## WHAT YOU HAVE TO DO
Rewrite each of the following lines in full, multiplying every coordinate in the answers by 2.2 and rounding to the nearest whole number, with halves rounded up. Leave the pictures out.
####
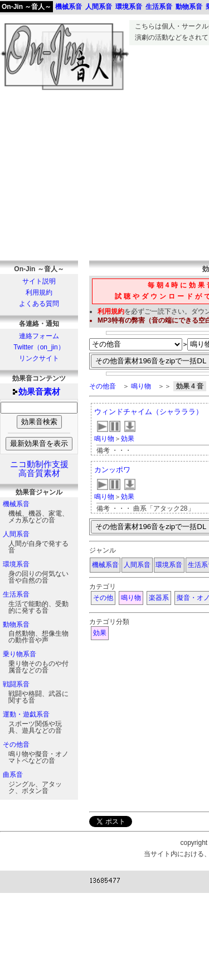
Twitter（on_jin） (38, 347)
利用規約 (39, 292)
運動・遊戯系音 (26, 714)
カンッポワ (112, 469)
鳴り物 (141, 386)
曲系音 (13, 775)
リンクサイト (39, 358)
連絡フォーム (39, 336)
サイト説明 (39, 281)
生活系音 (16, 594)
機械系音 (16, 504)
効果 (128, 439)
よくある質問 (39, 304)
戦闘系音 (16, 684)
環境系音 (16, 564)
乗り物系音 (20, 654)
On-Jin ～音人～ (26, 7)
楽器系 (159, 598)
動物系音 (16, 624)
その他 (103, 598)
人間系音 (16, 534)
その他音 (16, 744)
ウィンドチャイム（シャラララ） (148, 411)
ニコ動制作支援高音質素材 (39, 469)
####
## COMPLETED EXERCISE
Twitter（on_jin） (84, 763)
利用規約 (86, 642)
運動・遊戯系音 (57, 1571)
カンッポワ (246, 1032)
鳴り物 (310, 849)
曲系音 (29, 1705)
リンクサイト (86, 788)
連絡フォーム (86, 739)
サイト説明 (86, 618)
生活系音 (35, 1307)
機械系音 (35, 1109)
効果 (282, 966)
よくある質問 (86, 669)
戦闘系音 (35, 1505)
環境系音 (35, 1241)
乗り物系音 (44, 1439)
On-Jin ～音人～ (57, 15)
楽器系 (350, 1316)
動物系音 (35, 1373)
その他 (227, 1316)
人間系音 (35, 1175)
その他音 (35, 1637)
ウィンドチャイム（シャラララ） (326, 904)
ニコ動制作支援高音質素材 (86, 1032)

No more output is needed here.